「生物学者山田博士の聖域」出てくる人間全員変人
あらすじ
沙夜梨が同僚の結婚式で出会ったのは、どこか浮世離れした研究者だった。「山田博士(やまだひろし)」名乗る彼は、どこか不思議な人物で……だめだめ理系男子と、こじらせ文系女子の恋(!?)の行方は!?
なんなんだ……いや本当になんなんだこの本!?
読み終えてから、恋愛小説なことはわかるんだけれどもなんだかものすごい変な本読んだなという気分が残りまくった。なんだこの本?
物語は、恋愛的に拗らせたというか元々はあまり恋愛に興味なかった文系女子の主人公と、彼女が先輩の結婚式で出会った理系青年の初々しいお付き合いの物語。のはずなんだけれども、二人がものすごい変人なので、終始何だこの話は?という気分に陥る。
主人公は、学生時代は合コンにも興味がなかったタイプの拗らせ系、理系青年は今まで恋人がおらずどうにかしてほしかったタイプの拗らせ系と、方向性は違えど完全拗らせ系が二人揃って拗らせないわけがなく……という方向性の話でもなく、なんだこれは。
相手の理系男子は、今まで誰かと付き合った経験が無く、今現在枕(寝るときに使うあの枕)を恋人としている変人。友人の同じ大学院生たちもほぼ全員恋人がおらず、恋人のいない者同士で時々下世話なイベントを開催したりしつつ、異性とは縁遠い生活を送ってきた。
枕を恋人としている人間の時点で相当変人なんだけれども、主人公も他人の結婚式に枕を持ち込んで話しかけている変人に「今度会えませんか」と誘うあたりで更に変人だし、ついでに言えば枕に対抗心を燃やして「枕は浴衣を着れない」と浴衣で夏祭りに行くくらいの変人なので、変人同士案外合っているのかもしれない。枕に対抗意識を燃やすってどういうことよ。相手枕だぞ。確かに理系男子は枕を本気で大事にしているが、枕だぞ。
でもそんな、枕を理系男子の大事なものとして扱い、本気で対抗心を燃やすような主人公だからこそ、理系男子は惚れたんだろうな……というのは特に感じられず、なんかやべーやつが二人いるなという印象のほうが上回った。なんだこれは。
その変人の二人が、デートなのかなんなのかよくわからないようなお出かけをしたり、理系青年が文系女子に家のそばまで送ってこれはもしかしてお家に招かれてあれやこれやあるのではとワクワクしたものの全く何もなく家の前でさようならして愕然としたりしつつな、ふんわりとしたあれこれが続いていく。
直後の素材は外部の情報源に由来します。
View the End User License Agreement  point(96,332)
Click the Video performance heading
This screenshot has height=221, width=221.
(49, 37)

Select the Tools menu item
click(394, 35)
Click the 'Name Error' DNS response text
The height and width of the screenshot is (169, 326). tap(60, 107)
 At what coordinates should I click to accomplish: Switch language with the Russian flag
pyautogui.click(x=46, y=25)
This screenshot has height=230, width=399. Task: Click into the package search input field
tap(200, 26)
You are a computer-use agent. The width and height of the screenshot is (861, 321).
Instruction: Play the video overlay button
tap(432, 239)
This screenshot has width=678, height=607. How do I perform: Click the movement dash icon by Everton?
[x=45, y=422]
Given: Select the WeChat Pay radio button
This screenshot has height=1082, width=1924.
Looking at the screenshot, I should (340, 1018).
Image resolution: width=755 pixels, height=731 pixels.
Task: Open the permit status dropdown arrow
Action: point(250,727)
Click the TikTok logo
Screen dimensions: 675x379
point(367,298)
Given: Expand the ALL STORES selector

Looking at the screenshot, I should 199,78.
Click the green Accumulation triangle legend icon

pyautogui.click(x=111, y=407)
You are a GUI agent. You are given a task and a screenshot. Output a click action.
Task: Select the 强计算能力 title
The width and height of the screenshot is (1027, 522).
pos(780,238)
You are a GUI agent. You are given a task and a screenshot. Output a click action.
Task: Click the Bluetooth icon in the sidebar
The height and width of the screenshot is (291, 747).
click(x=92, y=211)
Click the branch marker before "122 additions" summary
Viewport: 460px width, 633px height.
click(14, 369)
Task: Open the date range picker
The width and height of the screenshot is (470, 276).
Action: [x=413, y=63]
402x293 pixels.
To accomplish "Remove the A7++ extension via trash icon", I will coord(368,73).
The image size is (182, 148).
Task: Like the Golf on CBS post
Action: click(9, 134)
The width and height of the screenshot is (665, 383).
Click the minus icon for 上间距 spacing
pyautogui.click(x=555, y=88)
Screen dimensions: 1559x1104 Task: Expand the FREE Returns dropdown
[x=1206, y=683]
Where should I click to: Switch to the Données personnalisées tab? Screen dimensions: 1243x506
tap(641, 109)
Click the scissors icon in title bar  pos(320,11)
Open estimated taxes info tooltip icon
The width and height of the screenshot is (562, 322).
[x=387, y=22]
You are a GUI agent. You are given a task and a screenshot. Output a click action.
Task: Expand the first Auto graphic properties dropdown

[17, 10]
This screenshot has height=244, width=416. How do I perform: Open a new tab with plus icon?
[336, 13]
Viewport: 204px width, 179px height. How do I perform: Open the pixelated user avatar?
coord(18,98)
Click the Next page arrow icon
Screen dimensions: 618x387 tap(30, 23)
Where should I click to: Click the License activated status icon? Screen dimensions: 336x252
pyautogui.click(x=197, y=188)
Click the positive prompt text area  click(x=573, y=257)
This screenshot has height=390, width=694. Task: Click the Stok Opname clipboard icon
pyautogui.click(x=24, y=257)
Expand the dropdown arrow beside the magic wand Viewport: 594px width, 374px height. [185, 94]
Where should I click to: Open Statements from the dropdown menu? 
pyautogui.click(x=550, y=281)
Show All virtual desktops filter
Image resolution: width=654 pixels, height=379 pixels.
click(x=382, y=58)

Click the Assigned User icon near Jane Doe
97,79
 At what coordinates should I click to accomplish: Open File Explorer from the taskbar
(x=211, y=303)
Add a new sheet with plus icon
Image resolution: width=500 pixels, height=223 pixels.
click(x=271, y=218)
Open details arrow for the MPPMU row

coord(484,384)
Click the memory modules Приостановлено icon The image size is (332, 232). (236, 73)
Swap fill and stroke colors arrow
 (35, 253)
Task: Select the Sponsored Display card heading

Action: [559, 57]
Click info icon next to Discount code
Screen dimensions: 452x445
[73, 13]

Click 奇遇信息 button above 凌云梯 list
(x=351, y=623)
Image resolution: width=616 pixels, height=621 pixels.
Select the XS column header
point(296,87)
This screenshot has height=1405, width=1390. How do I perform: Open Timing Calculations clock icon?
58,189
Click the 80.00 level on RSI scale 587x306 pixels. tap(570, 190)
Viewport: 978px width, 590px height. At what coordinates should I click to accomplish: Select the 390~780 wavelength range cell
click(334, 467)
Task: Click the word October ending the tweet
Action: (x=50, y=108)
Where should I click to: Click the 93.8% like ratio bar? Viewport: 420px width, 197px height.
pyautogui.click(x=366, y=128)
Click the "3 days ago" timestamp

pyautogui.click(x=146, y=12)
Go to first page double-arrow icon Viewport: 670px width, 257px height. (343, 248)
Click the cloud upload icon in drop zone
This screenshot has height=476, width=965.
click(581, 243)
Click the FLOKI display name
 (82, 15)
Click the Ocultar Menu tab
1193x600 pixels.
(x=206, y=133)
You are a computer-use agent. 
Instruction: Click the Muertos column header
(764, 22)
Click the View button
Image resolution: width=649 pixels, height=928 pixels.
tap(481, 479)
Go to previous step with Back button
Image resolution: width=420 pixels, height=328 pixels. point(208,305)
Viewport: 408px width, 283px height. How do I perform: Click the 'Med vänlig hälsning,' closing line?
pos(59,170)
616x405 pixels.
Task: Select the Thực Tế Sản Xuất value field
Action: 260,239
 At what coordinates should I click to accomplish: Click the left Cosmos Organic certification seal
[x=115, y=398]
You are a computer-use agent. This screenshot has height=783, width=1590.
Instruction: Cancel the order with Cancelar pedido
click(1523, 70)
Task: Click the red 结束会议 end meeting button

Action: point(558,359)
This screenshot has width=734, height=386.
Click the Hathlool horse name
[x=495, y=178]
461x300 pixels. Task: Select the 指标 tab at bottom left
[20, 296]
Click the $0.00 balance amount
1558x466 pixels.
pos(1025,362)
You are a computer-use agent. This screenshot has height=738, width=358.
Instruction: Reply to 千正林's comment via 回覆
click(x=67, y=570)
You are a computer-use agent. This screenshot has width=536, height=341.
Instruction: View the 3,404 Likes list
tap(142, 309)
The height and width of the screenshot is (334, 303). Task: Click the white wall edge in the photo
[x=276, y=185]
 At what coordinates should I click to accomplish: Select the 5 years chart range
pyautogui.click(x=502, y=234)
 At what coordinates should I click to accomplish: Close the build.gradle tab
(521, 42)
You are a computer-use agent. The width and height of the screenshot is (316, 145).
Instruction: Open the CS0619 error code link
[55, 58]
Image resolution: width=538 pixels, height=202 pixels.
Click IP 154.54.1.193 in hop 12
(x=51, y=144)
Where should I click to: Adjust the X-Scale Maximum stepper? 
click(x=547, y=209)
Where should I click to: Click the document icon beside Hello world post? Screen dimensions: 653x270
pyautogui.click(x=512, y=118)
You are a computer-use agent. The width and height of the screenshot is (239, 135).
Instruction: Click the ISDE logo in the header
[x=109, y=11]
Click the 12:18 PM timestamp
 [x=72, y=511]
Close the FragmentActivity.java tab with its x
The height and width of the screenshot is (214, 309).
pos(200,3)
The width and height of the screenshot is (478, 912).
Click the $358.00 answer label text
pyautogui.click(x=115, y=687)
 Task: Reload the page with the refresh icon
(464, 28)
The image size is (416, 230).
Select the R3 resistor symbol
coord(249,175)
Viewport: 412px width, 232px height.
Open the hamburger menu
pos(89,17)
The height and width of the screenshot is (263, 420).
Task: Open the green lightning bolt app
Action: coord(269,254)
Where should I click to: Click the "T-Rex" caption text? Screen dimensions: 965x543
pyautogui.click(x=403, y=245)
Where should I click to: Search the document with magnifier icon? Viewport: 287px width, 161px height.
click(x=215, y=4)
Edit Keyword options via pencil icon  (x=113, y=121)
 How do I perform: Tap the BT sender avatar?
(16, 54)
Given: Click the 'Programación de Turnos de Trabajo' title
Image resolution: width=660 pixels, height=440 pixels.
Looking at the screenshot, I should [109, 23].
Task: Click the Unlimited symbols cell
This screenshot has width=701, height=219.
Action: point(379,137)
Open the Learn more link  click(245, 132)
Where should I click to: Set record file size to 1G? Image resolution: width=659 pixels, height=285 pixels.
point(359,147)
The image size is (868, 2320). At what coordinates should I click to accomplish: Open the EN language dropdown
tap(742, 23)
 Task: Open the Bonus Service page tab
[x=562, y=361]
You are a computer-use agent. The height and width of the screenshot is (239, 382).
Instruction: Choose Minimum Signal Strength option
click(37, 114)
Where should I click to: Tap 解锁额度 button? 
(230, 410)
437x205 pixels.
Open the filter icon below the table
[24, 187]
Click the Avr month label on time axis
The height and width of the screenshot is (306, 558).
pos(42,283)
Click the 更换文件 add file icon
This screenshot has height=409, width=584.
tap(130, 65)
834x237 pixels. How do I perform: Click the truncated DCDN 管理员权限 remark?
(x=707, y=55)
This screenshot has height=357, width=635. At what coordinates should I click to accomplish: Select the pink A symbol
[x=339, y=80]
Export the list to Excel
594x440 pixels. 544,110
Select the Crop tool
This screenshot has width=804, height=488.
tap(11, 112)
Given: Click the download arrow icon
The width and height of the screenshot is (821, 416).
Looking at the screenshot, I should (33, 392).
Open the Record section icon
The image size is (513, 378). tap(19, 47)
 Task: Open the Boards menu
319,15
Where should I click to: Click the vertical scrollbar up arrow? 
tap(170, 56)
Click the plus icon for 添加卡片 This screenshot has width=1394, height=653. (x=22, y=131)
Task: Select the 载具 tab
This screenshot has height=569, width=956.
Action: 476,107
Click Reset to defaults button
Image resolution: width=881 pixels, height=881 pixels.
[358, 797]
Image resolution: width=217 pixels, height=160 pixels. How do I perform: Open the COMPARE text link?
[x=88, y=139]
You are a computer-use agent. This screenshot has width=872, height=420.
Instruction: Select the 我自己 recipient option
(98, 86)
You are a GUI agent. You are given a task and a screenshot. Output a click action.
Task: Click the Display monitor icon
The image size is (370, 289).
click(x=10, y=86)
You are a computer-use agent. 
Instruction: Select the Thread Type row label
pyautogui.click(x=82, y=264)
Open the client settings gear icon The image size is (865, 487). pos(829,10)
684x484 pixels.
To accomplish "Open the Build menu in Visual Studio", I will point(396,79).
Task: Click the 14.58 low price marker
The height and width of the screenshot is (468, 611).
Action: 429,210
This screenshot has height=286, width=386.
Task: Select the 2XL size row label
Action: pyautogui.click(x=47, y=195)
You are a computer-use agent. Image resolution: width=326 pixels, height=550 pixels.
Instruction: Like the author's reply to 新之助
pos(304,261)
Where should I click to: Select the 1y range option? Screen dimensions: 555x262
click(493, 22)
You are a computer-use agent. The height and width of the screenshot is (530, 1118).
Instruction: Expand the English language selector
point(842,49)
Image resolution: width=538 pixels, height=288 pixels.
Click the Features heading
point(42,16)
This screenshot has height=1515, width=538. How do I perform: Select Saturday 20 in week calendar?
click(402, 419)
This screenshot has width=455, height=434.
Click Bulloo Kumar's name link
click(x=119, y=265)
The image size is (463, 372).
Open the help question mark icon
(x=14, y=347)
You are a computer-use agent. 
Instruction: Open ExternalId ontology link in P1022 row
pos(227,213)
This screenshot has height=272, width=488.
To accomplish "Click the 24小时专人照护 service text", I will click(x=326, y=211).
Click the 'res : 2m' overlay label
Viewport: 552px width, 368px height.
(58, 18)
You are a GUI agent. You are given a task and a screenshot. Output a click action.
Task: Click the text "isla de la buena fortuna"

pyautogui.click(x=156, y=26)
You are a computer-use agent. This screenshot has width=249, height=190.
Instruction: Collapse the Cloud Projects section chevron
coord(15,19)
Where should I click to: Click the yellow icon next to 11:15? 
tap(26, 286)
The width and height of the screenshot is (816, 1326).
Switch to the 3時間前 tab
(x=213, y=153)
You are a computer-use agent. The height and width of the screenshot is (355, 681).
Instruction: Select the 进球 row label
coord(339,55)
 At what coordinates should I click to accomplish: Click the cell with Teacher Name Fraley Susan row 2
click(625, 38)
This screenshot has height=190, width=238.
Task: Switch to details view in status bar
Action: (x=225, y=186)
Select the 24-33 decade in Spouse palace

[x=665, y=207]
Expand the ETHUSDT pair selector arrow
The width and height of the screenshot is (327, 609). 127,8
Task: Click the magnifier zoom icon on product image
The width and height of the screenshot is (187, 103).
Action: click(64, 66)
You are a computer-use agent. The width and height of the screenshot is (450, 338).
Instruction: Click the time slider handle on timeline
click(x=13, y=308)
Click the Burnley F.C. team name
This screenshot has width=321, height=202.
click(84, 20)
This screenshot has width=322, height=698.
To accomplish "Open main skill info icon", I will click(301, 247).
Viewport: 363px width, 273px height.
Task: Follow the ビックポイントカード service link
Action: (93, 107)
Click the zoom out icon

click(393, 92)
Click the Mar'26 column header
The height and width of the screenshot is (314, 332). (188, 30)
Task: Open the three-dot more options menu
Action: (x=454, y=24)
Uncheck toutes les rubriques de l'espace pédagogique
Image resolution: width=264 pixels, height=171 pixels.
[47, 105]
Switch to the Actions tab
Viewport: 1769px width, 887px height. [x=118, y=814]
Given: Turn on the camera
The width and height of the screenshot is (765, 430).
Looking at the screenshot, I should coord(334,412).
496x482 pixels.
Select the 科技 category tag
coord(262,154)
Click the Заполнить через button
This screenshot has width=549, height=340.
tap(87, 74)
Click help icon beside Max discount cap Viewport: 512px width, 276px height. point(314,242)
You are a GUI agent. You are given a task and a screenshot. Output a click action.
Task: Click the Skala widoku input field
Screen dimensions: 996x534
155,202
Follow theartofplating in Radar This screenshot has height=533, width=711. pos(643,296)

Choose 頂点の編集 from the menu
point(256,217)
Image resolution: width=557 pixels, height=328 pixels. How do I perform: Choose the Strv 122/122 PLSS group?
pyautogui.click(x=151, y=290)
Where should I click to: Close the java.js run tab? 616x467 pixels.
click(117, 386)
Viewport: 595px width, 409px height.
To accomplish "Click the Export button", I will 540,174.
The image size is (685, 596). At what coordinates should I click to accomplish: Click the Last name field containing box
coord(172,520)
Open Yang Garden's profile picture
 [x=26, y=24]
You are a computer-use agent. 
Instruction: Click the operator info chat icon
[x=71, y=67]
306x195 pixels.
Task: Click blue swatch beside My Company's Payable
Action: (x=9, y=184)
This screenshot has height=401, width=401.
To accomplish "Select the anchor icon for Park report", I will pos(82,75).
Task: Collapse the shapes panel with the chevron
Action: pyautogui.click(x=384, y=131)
ただしキャラが変なので微妙にズレまくっているけれども。
ついでに言えば他のキャラも随分と変人で、特に主人公の職場の先輩は、例えるなら「(主人公)! ◯◯するわよ!(二次創作のハルヒ構文)」を突然使ってきそうな雰囲気の破天荒さがあった。この人ひとりで小説自体をラノベにしてやがる。まじで。読めばわかるから。絶対この人学生時代「キョン! ◯◯するわよ!」してたよ。
個人的に好きなのは理系青年の友人たち。
同じ持てない仲間だった理系青年がひとり恋人を突然作ったとしても仲間から完全にハブるわけでもなく本気で僻むわけでもなく、でも理系青年が恋人の電話に出たり恋人優先したりすると「この野郎!」と怒ってくる。けど、だからといって彼女といる時間を邪魔したりするわけでもない。
この絶妙な距離感が読んでて清々しかった。
終始すげえ変な本だなと思いながら読んでいたし、読み終えてから「なんだこれは……?」と思う本だった。出てくる人が全員変人ばかりだった。